# DATA FOR THIS TASK
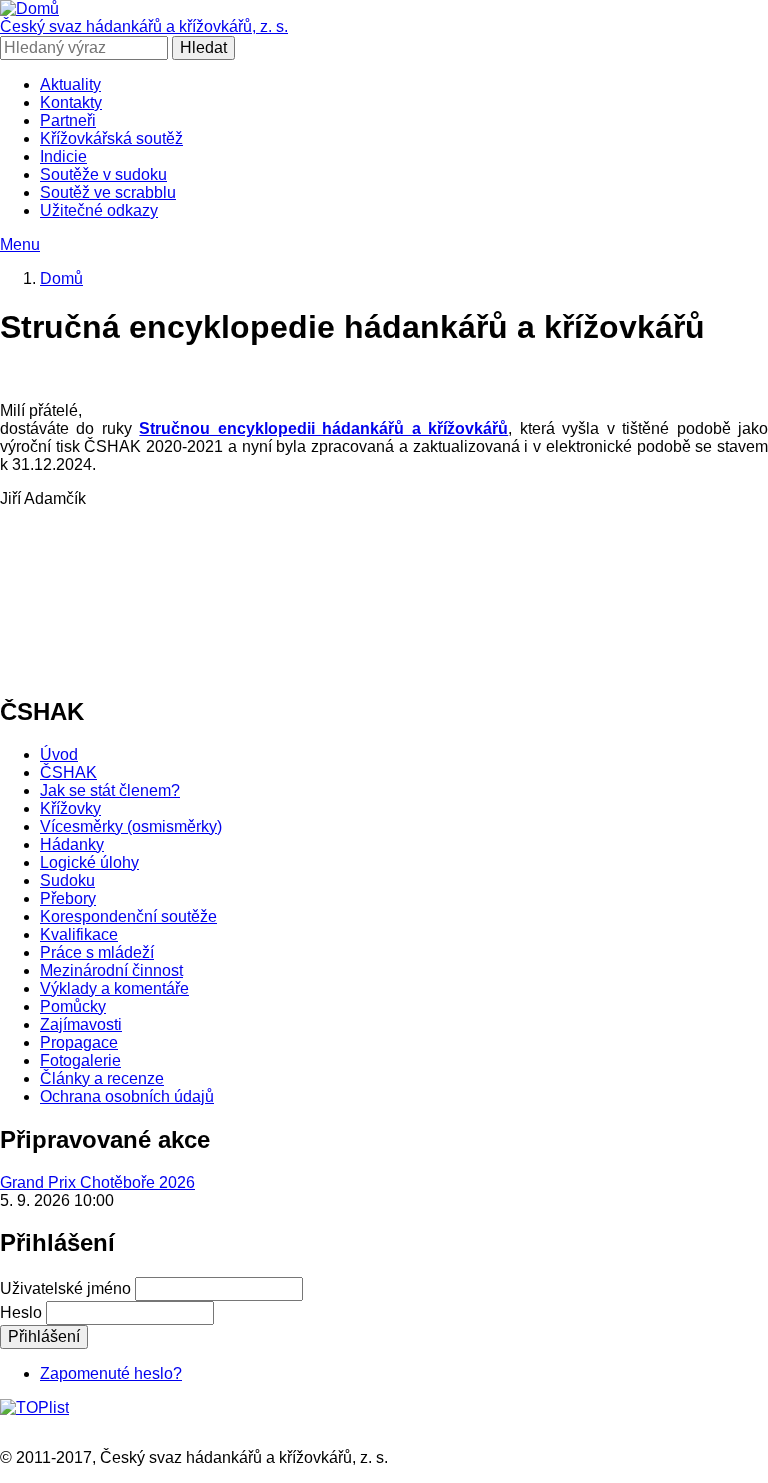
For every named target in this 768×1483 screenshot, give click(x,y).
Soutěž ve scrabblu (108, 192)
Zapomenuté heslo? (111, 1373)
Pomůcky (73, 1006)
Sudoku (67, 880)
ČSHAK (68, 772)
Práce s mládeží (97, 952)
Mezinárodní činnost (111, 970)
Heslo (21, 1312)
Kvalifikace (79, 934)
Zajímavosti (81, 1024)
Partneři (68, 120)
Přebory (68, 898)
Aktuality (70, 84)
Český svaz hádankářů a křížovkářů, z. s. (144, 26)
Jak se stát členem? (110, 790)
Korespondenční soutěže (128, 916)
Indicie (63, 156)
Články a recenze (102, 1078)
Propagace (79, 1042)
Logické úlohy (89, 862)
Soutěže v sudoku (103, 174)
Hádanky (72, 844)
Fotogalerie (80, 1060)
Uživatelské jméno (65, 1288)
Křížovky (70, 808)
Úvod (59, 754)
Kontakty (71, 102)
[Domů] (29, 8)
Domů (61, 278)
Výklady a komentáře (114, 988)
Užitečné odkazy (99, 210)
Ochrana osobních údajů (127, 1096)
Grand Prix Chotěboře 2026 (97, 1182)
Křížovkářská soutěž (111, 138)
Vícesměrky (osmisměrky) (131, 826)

# WHAT YOU WILL DO
From the line that contains "Mezinárodní činnost (111, 970)" through the last line of the listing, every line is to be restated word for word, both ends included.

# TASK RESPONSE
Mezinárodní činnost (111, 970)
Heslo (21, 1312)
Kvalifikace (79, 934)
Zajímavosti (81, 1024)
Partneři (68, 120)
Přebory (68, 898)
Aktuality (70, 84)
Český svaz hádankářů a křížovkářů, z. s. (144, 26)
Jak se stát členem? (110, 790)
Korespondenční soutěže (128, 916)
Indicie (63, 156)
Články a recenze (102, 1078)
Propagace (79, 1042)
Logické úlohy (89, 862)
Soutěže v sudoku (103, 174)
Hádanky (72, 844)
Fotogalerie (80, 1060)
Uživatelské jméno (65, 1288)
Křížovky (70, 808)
Úvod (59, 754)
Kontakty (71, 102)
[Domů] (29, 8)
Domů (61, 278)
Výklady a komentáře (114, 988)
Užitečné odkazy (99, 210)
Ochrana osobních údajů (127, 1096)
Grand Prix Chotěboře 2026 (97, 1182)
Křížovkářská soutěž (111, 138)
Vícesměrky (osmisměrky) (131, 826)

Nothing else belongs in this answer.